Government inspector throws out plans to build 'ugly' bungalow close to listed north Derbyshire hall
A Government inspector has dismissed a developer’s appeal in his bid to build a bungalow close to the remnants of a listed north Derbyshire hall.
Developer Tim Knight appealed against North East Derbyshire District Council’s decision to reject planning permission for a four-bedroomed bungalow, with garage and carport, on the site close to Wingerworth Hall.
The planning inspector’s decision to dismiss the appeal has been welcomed by Chesterfield and District Civic Society, which described the proposed large and ‘timber-framed’ bunglaow as ‘ugly’.
Society chairman Philip Riden said: “The inspector’s report was quite strongly worded and should deter any renewed attempt to build a large house on this land.
"The outline planning consent granted in 2018 for a ‘modest, well designed’ bungalow on the plot remains in force.”
Government planning inspector Julie Dale, who visited the site in January, said the ‘main issue’ was the effect of the proposal on Grade II Listed buildings and ‘on the setting of a non-designated historical asset’.
She said the ‘unacceptability’ of the proposal was ‘exacerbated’ by its proximity to Wingerworth Hall ‘where a higher standard of development would be required that preserved and enhanced the setting’.
"The impact of the proposal is worsened still further by the likely affect on trees on the site,” her report adds.
She also said the plans represented an ‘overdevelopment’ of the site.
The report says: “I note that the principle of developing this site for one dwelling is established by an extant outline planning approval but although some matters were reserved for subsequent approval, the plan accompanying the outline application indicates a much smaller footprint on the appeal site and does not justify this substantially larger one that I consider represents the overdevelopment of the plot.”
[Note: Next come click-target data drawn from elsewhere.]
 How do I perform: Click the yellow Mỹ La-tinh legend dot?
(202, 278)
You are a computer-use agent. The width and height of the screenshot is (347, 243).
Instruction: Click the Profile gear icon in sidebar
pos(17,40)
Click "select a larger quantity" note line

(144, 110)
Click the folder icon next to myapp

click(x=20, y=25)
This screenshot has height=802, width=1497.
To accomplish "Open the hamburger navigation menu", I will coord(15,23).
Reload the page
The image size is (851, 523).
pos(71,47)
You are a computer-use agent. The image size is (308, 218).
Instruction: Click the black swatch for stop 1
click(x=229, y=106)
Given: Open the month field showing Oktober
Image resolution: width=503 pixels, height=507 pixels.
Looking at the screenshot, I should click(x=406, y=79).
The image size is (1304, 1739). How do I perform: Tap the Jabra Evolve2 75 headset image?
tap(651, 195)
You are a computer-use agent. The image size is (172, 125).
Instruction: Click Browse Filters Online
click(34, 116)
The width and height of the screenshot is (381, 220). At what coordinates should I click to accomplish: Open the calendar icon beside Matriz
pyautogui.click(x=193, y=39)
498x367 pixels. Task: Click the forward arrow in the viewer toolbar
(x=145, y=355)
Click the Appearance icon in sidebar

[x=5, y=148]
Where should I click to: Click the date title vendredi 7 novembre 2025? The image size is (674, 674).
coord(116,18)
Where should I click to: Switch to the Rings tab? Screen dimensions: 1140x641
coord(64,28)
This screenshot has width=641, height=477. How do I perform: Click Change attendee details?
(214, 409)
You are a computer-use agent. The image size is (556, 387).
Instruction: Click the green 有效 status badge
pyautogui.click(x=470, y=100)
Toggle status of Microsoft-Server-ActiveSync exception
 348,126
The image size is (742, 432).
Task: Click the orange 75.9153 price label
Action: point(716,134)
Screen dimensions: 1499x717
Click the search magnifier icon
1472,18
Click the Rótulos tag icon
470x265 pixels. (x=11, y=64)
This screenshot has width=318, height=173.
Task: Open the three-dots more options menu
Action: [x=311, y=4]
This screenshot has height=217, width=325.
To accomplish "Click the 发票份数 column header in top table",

Wingerworth Hall dates back to 1600 and was turned into a grand stately home in the 1720s.
Much of it was demolished in 1924 but two lodges flanking the entrance to its driveway have been converted into family homes – with one up for sale earlier this year.
Local landowners the Hunloke family were involved with the hall over 11 generations and about 400 years, according to historians of the building.